When it works the way it should, as it generally does, then short articles are lengthened, mistakes are corrected, vagueness is clarified, and omissions are filled by the continuous and parallel labors of the reading/writing/visiting community.  Of course revisions are not always improvements; they can add falsehood, delete truth, or muddy clear language.  This is well-known, but the experience of the founders is that the Wikipedia is overwhelmingly self-correcting. 

Because all contributions can be revised or thoroughly rewritten by others, they are anonymous.  This means you can't use the author's reputation and credentials as a surrogate for peer review.

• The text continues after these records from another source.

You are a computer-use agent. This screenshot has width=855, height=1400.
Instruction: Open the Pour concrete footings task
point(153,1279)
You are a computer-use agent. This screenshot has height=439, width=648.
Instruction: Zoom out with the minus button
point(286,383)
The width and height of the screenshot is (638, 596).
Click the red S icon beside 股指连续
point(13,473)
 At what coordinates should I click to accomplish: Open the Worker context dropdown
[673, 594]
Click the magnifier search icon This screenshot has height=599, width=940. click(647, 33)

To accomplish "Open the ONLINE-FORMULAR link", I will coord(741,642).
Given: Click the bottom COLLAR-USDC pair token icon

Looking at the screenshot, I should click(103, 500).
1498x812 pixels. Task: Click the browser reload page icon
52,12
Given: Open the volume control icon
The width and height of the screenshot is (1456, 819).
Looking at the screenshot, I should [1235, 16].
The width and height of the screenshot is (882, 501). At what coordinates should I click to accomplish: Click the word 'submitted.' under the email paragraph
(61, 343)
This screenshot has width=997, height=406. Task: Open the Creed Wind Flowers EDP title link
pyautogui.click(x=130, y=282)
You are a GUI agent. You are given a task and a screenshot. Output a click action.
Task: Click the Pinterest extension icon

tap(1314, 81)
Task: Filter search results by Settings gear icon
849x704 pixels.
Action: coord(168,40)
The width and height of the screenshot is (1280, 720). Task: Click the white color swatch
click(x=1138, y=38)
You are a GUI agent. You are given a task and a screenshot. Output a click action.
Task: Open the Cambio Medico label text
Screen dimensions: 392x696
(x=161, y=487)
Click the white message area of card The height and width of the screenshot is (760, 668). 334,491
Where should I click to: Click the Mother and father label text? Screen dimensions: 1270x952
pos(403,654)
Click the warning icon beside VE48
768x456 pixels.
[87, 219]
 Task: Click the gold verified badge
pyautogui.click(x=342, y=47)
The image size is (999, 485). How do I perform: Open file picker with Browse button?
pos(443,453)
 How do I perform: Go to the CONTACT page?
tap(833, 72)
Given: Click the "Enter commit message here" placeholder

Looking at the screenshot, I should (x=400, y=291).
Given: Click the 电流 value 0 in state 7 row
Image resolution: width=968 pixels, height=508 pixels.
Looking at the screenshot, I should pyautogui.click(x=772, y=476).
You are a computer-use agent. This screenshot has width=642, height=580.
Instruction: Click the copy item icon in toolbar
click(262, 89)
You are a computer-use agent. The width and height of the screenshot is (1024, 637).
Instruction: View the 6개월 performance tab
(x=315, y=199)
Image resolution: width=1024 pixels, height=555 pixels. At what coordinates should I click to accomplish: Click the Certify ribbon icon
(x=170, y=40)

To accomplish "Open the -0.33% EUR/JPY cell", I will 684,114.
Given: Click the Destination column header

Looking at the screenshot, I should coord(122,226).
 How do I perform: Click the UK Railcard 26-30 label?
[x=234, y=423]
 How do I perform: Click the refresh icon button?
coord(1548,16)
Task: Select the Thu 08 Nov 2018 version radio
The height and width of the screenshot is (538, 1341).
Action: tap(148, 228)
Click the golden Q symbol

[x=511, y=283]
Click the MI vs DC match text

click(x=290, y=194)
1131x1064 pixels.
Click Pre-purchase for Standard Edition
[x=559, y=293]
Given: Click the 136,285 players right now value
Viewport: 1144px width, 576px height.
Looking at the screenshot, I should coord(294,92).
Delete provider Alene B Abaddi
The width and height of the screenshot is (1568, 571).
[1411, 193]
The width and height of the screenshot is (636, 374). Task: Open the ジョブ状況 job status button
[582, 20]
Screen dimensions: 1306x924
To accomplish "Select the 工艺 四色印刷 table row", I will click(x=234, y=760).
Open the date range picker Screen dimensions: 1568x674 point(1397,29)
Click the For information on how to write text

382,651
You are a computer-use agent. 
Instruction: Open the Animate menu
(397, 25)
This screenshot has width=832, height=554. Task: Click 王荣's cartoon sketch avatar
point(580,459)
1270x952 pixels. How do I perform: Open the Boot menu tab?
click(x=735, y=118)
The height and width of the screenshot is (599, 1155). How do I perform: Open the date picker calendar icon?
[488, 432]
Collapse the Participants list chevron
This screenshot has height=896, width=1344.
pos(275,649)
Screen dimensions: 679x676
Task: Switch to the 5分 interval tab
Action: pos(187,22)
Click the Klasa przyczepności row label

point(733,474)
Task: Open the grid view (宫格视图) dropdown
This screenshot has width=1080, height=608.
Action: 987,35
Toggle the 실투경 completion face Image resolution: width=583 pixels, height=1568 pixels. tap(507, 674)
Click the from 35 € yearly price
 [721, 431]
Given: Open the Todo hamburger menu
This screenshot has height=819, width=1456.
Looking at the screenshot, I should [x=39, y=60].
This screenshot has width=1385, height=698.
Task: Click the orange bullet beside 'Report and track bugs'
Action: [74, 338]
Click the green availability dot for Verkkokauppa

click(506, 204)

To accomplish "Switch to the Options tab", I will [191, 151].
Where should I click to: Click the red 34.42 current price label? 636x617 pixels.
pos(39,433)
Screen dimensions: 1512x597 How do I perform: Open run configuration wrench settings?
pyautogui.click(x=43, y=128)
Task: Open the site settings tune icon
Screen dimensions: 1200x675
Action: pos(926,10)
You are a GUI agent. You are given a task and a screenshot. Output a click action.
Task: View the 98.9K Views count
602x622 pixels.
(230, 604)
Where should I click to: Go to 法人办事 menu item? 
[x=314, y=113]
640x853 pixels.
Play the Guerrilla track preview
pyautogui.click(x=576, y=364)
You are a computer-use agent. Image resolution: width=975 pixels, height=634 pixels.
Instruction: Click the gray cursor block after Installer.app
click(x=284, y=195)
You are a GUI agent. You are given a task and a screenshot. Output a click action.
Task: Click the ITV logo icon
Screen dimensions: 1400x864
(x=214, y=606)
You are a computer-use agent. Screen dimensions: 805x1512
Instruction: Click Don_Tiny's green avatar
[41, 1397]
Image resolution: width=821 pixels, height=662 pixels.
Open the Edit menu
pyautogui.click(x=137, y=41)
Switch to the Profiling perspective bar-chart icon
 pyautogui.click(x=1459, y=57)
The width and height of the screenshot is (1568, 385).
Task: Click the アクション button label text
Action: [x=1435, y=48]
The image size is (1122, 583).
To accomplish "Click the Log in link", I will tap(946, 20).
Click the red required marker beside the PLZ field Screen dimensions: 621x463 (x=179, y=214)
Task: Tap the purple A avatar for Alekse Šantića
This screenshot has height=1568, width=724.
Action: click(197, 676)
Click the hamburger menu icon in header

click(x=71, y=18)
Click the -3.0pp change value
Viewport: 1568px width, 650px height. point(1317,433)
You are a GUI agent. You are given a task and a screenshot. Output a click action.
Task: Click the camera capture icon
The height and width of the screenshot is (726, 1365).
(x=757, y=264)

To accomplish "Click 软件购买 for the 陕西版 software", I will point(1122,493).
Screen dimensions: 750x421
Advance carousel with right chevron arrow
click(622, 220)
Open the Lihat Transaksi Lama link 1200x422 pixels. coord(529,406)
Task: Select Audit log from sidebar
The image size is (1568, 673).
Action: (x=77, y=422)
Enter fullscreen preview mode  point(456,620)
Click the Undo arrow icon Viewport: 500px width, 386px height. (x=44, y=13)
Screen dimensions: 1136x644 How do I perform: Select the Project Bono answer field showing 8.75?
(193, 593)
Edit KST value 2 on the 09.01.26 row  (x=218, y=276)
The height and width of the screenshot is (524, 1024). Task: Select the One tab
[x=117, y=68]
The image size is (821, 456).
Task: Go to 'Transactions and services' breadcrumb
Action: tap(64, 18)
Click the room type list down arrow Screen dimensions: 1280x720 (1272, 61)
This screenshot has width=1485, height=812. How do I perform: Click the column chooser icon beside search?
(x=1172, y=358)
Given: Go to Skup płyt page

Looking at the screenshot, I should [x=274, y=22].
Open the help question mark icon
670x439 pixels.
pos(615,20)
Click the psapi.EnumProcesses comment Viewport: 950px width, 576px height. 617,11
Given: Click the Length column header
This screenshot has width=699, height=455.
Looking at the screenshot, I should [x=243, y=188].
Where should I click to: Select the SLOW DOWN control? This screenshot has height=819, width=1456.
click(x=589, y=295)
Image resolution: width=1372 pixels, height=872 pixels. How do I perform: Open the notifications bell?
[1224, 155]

So why should you trust unsigned articles that might have been written by idiots and revised by morons?  The creators have introduced many features whose tendency is to insure that ignorant, incorrect, illiterate, and mischievous contributions --and deletions-- are caught early and either corrected or undone.  For example, only Wikipedia administrators can totally or permanently delete pages.  Other deletions are kept for two weeks in a "kept pages" archive where any other user can find and restore them.  After mischievous contributors are identified they can be blocked by administrators.  Recent changes are collected on a special page for special scrutiny.  Soon administrators will have the power to undo all changes from a particular user or particular IP address.  The entire Wikipedia is frequently backed up, allowing administrators to restore any entry mangled by users.  Administrators are considering several proposals for retroactive peer review.

Because visitors may add or revise articles with no approval from anyone, there is no formal peer review in the traditional sense at all.  But Wikipedia is not so much an experiment in scholarship without peer review as it is an experiment in communal peer review.  Every volunteer is an editor. 

If you find it hard to believe that such a system could produce reliable scholarship, even after some time for the forces of self-correction to have their effect against the forces of ideology, dogmatism, and slovenly thinking, then the founders reply that the experience of the system to date may surprise you.  Or as Lars Aronsson wrote in a recent posting to DigLib, "Those who want to study how unpaid volunteers can self-organize and work together to create a collection of [14,000+] interlinked articles in less than a year, should take a look at Wikipedia right now.  Next year will be too late --it might be a useful product by then."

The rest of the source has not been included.